__AIM OF THE EXERCISE__: Images are not part of the copy; write out the rest of the data exactly as given.

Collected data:
•••
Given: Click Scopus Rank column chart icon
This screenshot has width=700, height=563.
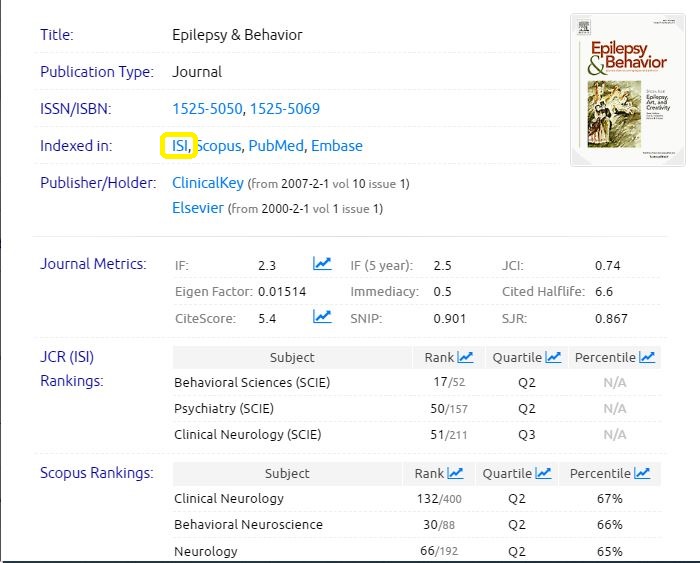Looking at the screenshot, I should click(456, 473).
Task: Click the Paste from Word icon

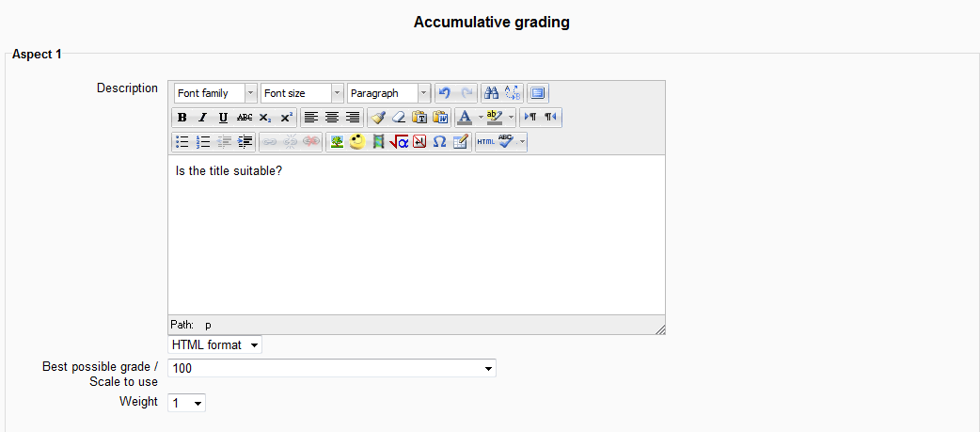Action: (440, 118)
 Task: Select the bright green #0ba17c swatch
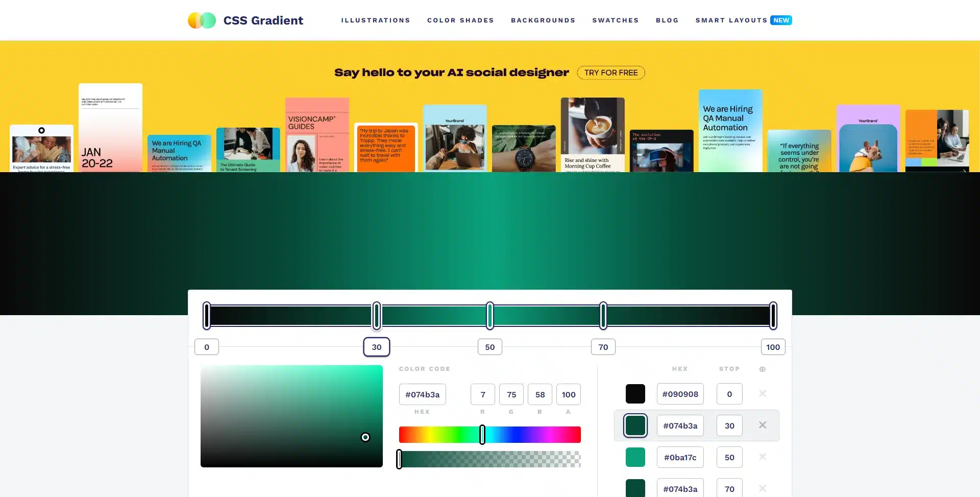635,457

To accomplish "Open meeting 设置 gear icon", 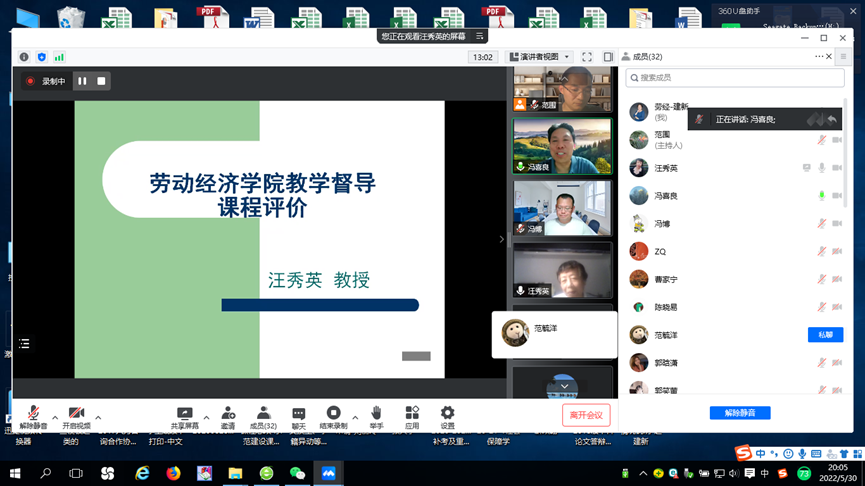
•••
__SOLUTION TO THIS EXERCISE__:
Given: Click Scopus Rank column chart icon
This screenshot has width=700, height=563.
Looking at the screenshot, I should click(456, 473).
Task: Click the Paste from Word icon

Action: (440, 118)
 Task: Select the bright green #0ba17c swatch
635,457

To accomplish "Open meeting 设置 gear icon", 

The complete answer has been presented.